Yesterday saw the launch of the first phone based on Google’s Android platform – the HTC manufactured Dream G1 with T-Mobile as the carrier.
Like the first version of the iPhone there have been some strange decisions: Carrier-locked, non-standard headphone jack, poor Bluetooth implementation, no tethering, voice dialling, video capture (or playback outside YouTube on the G1), VoIP or Exchange support. Unlike the first generation iPhone there is no desktop synching or multi-touch (John Gruber makes an incisive-as-ever comment on this) but on the plus side there is 3G, a slide-out physical keyboard, MMS and cut-and-paste.
Apple will carry on improving the iPhone. In a couple of years I’m expecting perhaps a graphene-based ultracapacitor instead of a battery or fuel cell (try getting one of those on a plane), an OLED screen with tactile keyboard and integrated camera.

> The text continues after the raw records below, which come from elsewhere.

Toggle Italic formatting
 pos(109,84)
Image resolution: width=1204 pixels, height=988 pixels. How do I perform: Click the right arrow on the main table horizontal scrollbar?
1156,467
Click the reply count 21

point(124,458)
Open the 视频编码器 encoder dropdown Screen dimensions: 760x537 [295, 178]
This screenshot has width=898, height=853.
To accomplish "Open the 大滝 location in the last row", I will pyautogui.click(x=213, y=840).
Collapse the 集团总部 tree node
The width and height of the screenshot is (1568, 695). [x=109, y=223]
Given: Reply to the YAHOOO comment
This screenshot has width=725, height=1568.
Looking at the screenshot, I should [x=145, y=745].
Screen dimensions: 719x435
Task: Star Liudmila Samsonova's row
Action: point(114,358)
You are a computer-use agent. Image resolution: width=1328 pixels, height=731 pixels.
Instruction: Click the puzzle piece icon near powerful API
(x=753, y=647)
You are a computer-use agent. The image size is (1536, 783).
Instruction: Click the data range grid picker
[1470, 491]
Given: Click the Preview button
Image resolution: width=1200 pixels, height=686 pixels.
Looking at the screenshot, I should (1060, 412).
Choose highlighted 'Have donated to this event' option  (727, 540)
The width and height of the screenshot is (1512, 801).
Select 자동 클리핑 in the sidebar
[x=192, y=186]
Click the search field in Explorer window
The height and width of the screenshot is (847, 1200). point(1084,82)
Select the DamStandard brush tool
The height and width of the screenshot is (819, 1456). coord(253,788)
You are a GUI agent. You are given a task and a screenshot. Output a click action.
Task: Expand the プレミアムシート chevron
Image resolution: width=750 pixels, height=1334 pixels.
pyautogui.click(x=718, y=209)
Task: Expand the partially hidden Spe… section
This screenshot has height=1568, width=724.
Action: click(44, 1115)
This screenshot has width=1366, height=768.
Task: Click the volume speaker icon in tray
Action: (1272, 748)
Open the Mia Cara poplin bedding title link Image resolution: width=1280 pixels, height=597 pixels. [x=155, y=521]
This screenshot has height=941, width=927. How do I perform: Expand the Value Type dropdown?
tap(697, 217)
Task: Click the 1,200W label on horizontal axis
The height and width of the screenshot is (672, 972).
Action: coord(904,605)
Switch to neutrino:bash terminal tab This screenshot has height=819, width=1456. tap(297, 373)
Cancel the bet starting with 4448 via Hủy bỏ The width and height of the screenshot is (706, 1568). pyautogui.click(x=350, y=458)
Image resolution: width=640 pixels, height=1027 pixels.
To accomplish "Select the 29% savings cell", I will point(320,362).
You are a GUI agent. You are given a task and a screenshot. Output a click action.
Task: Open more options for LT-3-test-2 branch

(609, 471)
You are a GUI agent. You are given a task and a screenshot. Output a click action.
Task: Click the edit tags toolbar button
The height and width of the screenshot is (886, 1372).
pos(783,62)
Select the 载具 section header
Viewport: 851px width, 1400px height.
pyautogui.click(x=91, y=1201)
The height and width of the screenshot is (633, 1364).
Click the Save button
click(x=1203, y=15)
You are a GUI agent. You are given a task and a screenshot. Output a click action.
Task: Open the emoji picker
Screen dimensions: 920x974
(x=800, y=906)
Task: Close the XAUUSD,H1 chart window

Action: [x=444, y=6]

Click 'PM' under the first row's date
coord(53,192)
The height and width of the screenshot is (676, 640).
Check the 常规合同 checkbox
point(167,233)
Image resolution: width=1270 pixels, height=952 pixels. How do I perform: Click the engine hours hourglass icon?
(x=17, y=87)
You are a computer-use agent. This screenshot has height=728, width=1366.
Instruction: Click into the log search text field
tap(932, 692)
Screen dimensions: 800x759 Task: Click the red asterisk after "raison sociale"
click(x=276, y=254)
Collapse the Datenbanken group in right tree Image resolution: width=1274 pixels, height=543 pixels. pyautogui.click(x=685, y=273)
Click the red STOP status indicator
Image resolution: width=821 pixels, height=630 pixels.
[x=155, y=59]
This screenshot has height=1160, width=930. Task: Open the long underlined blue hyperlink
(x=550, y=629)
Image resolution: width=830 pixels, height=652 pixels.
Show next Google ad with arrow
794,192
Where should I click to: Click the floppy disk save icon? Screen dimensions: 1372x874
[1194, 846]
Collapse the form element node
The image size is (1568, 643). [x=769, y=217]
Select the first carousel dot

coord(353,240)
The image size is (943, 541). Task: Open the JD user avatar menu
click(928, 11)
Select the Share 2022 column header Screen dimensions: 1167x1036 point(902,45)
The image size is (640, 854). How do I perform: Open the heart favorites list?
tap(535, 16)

Alongside these patents that have yet to come to market, there are around 200 others on the iPhone and a lot of them are related to the all-important interface. A friend was struggling to find the silent mode due to the lack of the traditional:
Menu → Options → Sounds → Ringer → Silent → On
The moment I flicked the switch at the side of the iPhone to turn the ringer off, a look of burgeoning appreciation of the way Apple does things spread across her face. An annoyance I do have with this is not having an dedicated icon on the screen to indicate that the ringer is off but – like the lack of MMS, A2DP, video capture or SMS forwarding – this is easily solved with a software update.